Dataset →
_ _ _ _
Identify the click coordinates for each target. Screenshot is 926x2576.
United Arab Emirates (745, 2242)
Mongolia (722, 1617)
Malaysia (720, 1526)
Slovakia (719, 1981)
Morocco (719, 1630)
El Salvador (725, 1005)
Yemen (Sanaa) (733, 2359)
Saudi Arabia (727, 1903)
_ _ _ _
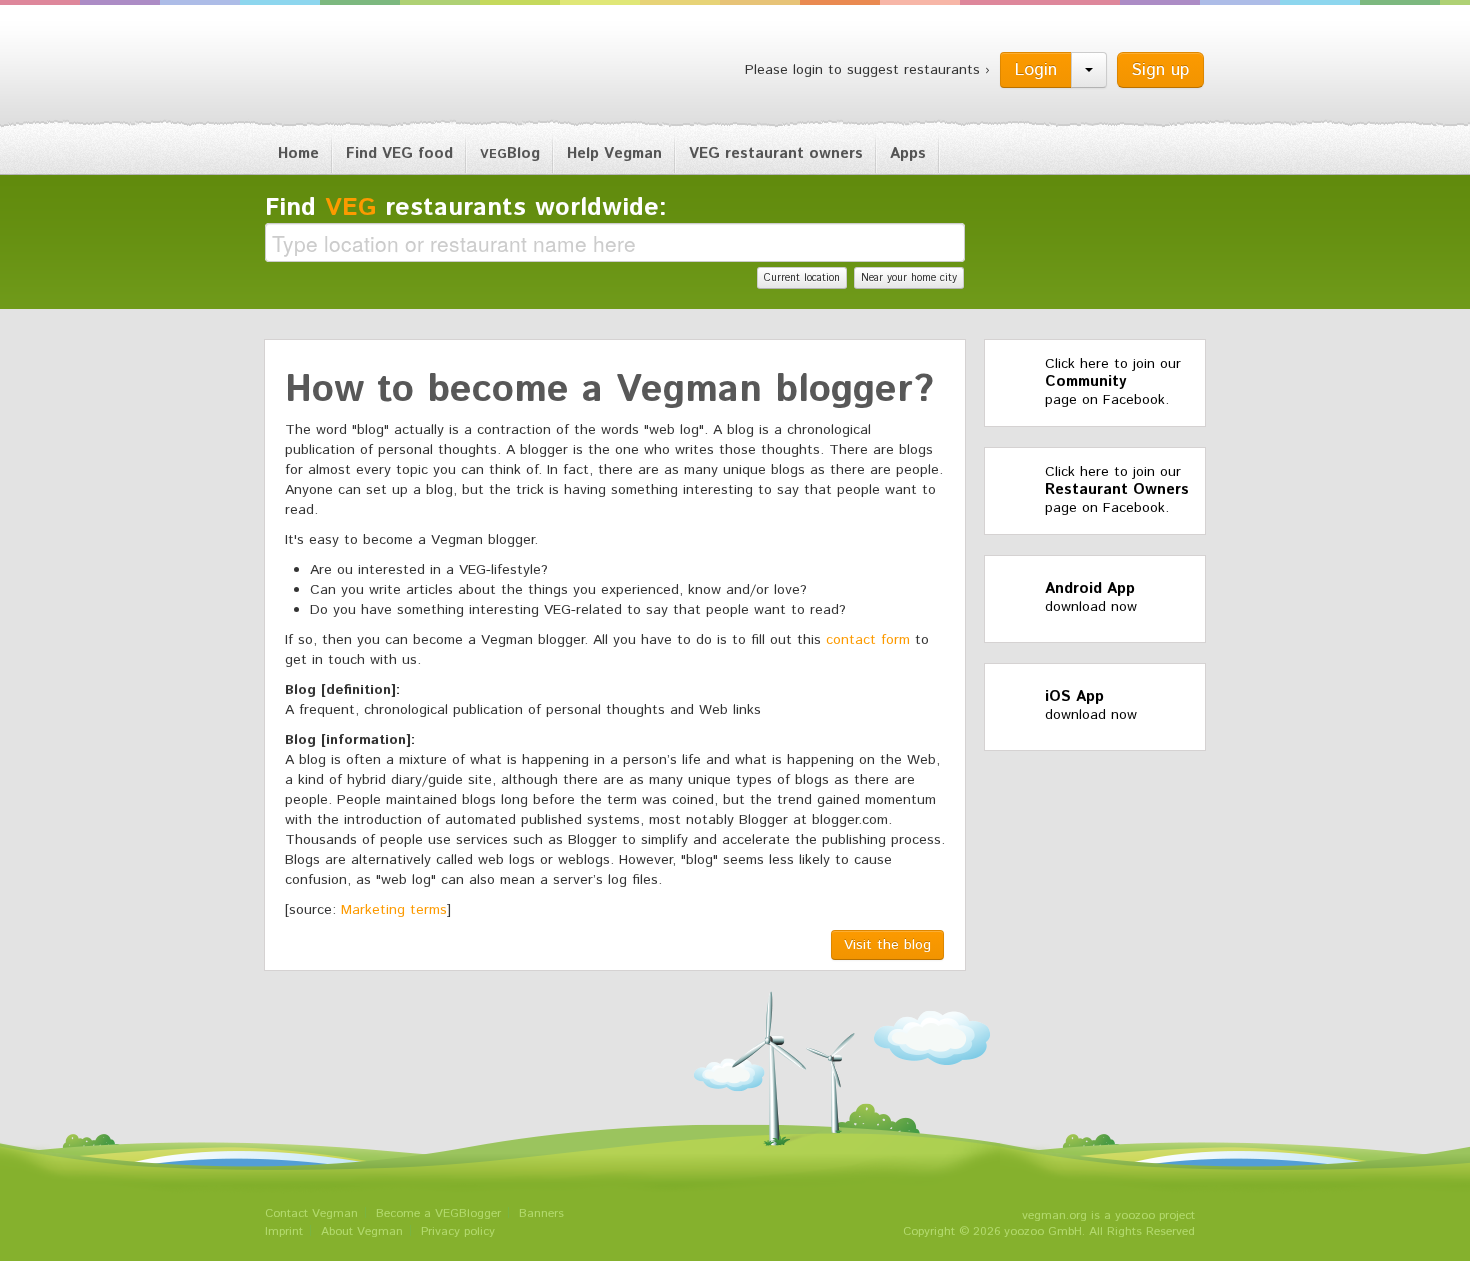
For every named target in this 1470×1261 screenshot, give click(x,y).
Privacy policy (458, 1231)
_ _ _ _
Goal of the exercise → Set down precisely the lines above between the line holding "Malaysia (720, 1526)" and the line holding "Saudi Arabia (727, 1903)", inclusive, and nothing beyond them.

Completed exercise →
Malaysia (720, 1526)
Slovakia (719, 1981)
Morocco (719, 1630)
El Salvador (725, 1005)
Yemen (Sanaa) (733, 2359)
Saudi Arabia (727, 1903)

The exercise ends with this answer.